*EXERCISE AIM:* Beginning with the line that holds "Task: Focus the" and ending with the last line below, repeat each line exactly, leaving any pictures out.

*SOURCE INFORMATION:*
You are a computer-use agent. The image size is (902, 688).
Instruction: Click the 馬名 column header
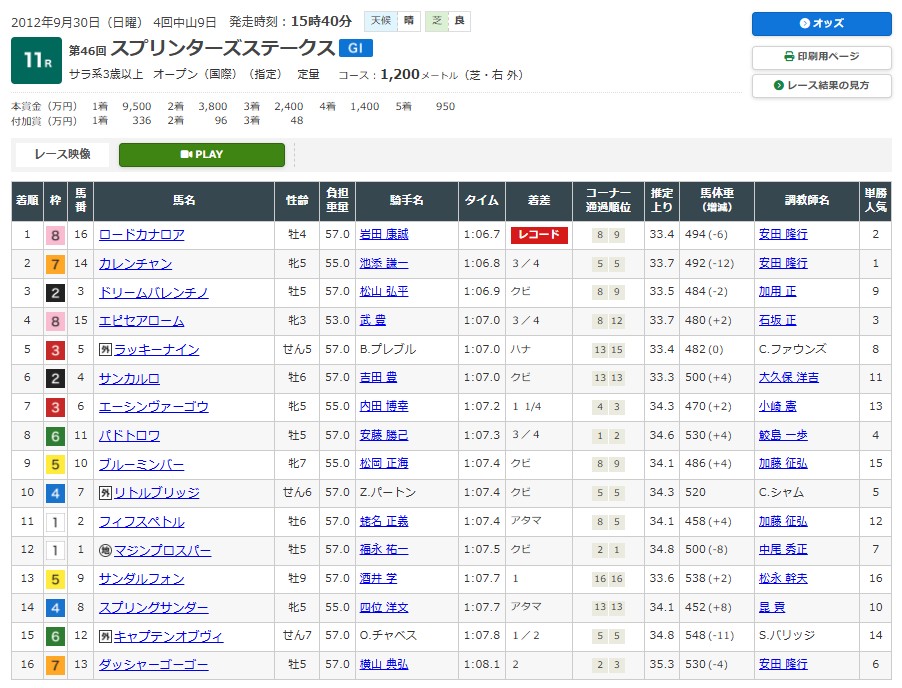coord(183,200)
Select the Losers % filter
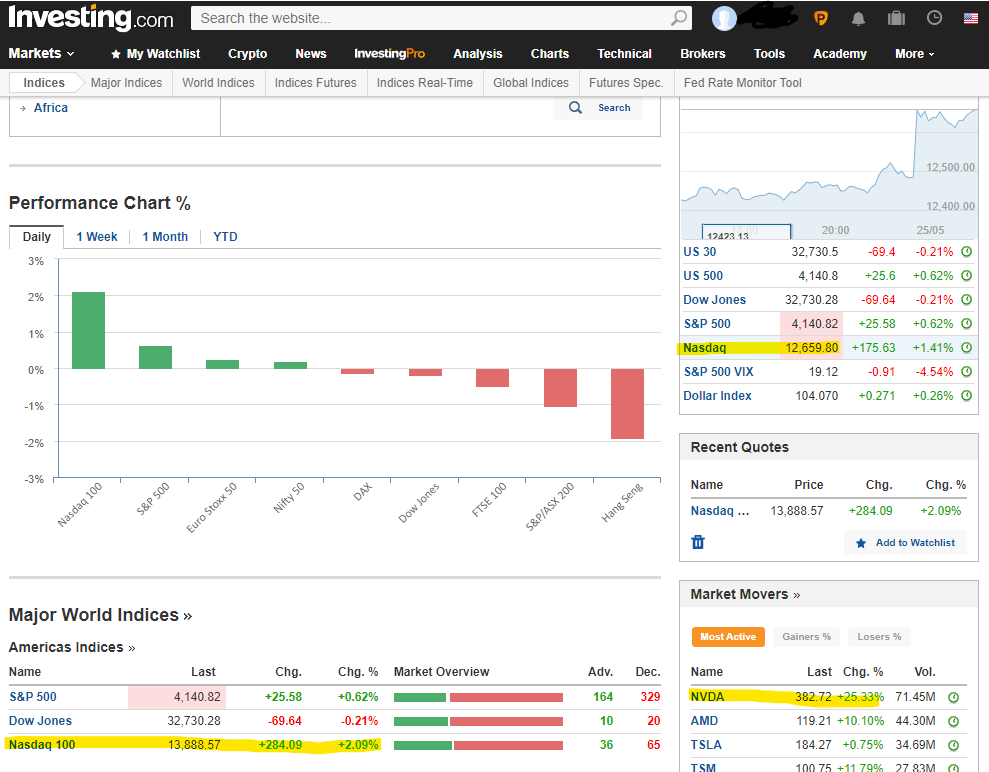This screenshot has height=772, width=989. click(880, 637)
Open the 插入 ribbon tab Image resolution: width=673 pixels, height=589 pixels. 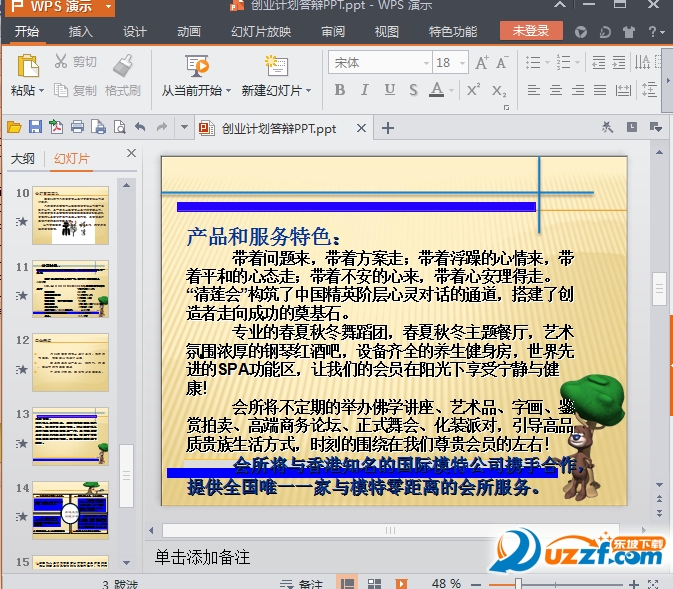coord(80,31)
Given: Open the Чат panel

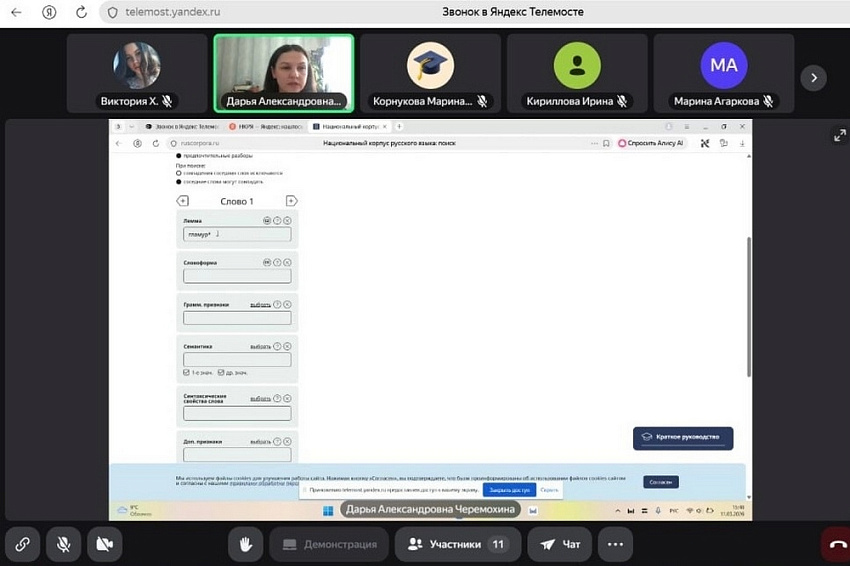Looking at the screenshot, I should pyautogui.click(x=560, y=544).
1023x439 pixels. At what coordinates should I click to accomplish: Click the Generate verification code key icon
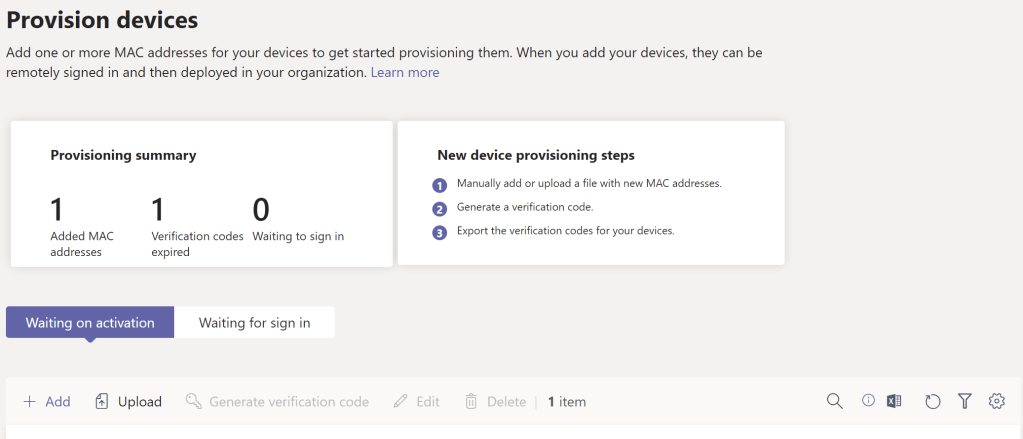pyautogui.click(x=194, y=401)
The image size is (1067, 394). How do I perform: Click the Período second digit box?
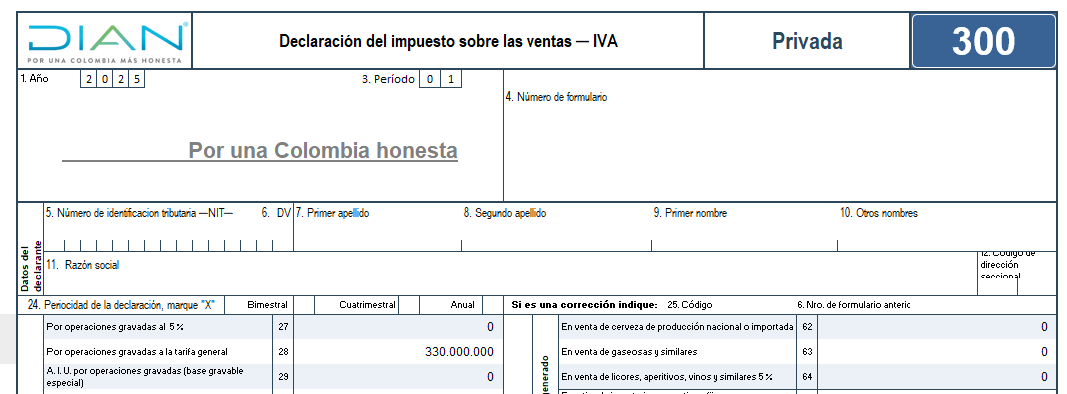pyautogui.click(x=450, y=79)
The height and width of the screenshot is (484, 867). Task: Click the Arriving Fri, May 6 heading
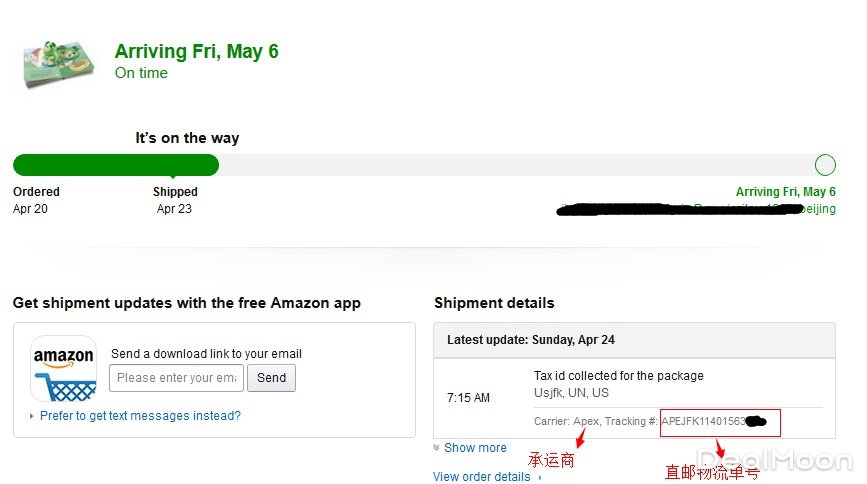click(x=196, y=52)
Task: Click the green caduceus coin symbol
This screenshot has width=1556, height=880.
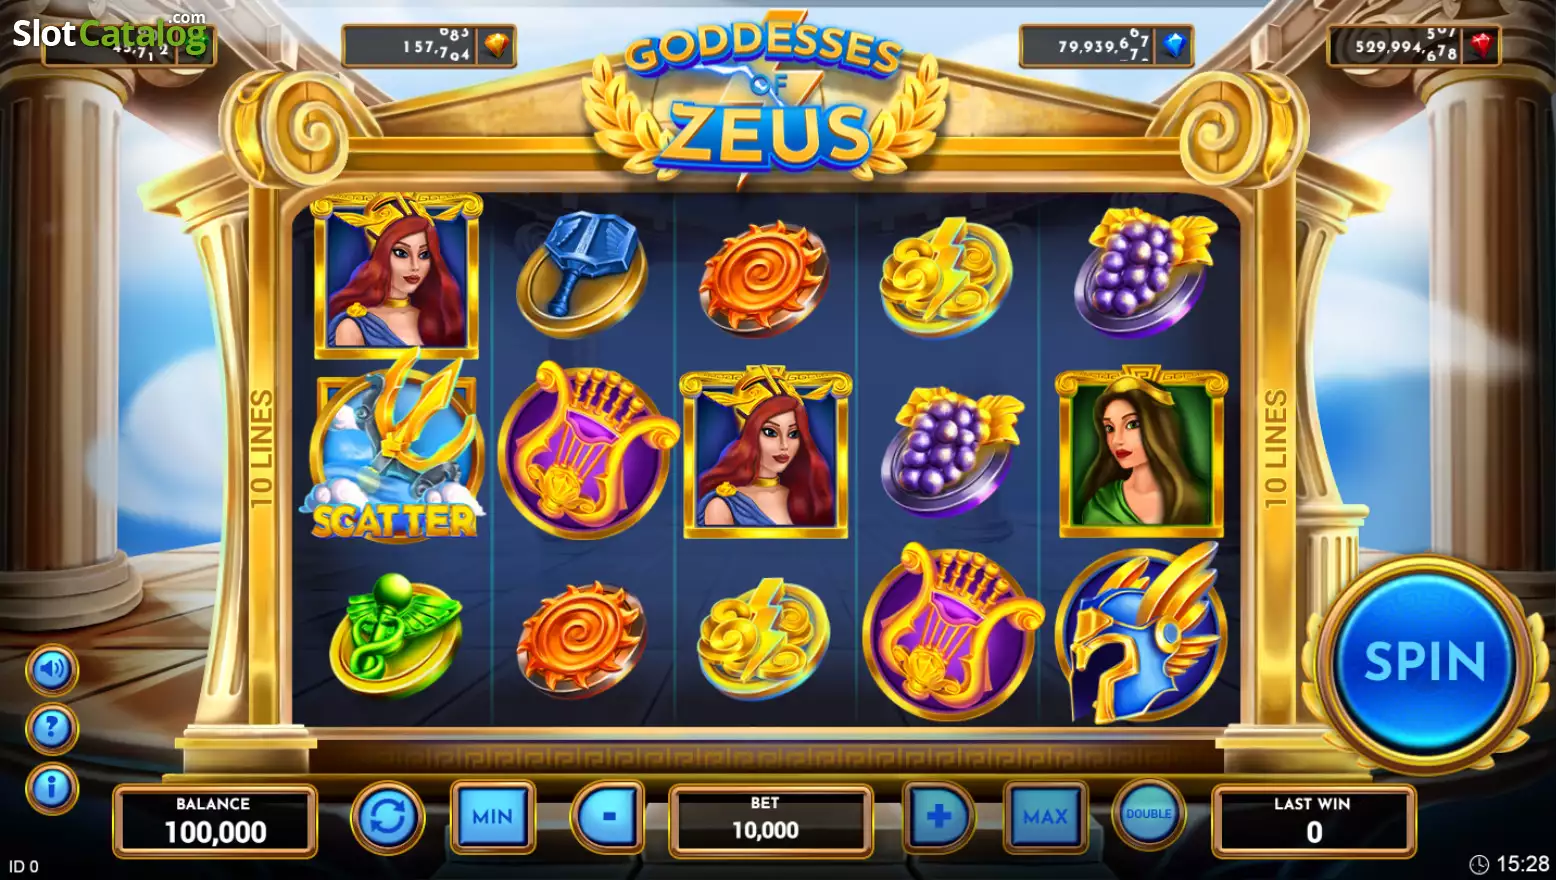Action: click(x=396, y=634)
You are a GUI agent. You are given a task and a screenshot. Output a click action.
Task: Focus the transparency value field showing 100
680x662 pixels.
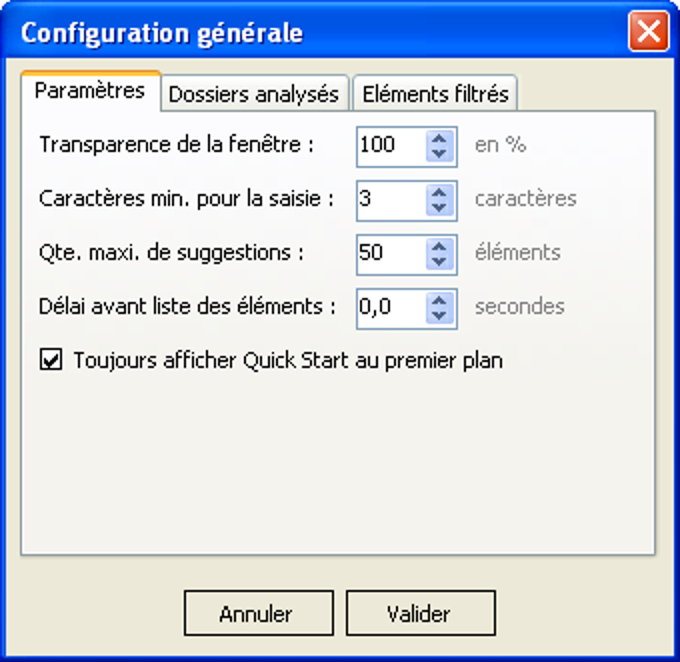[391, 147]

*SOLVED EXERCISE:*
Task: Focus the transparency value field showing 100
680x662 pixels.
[391, 147]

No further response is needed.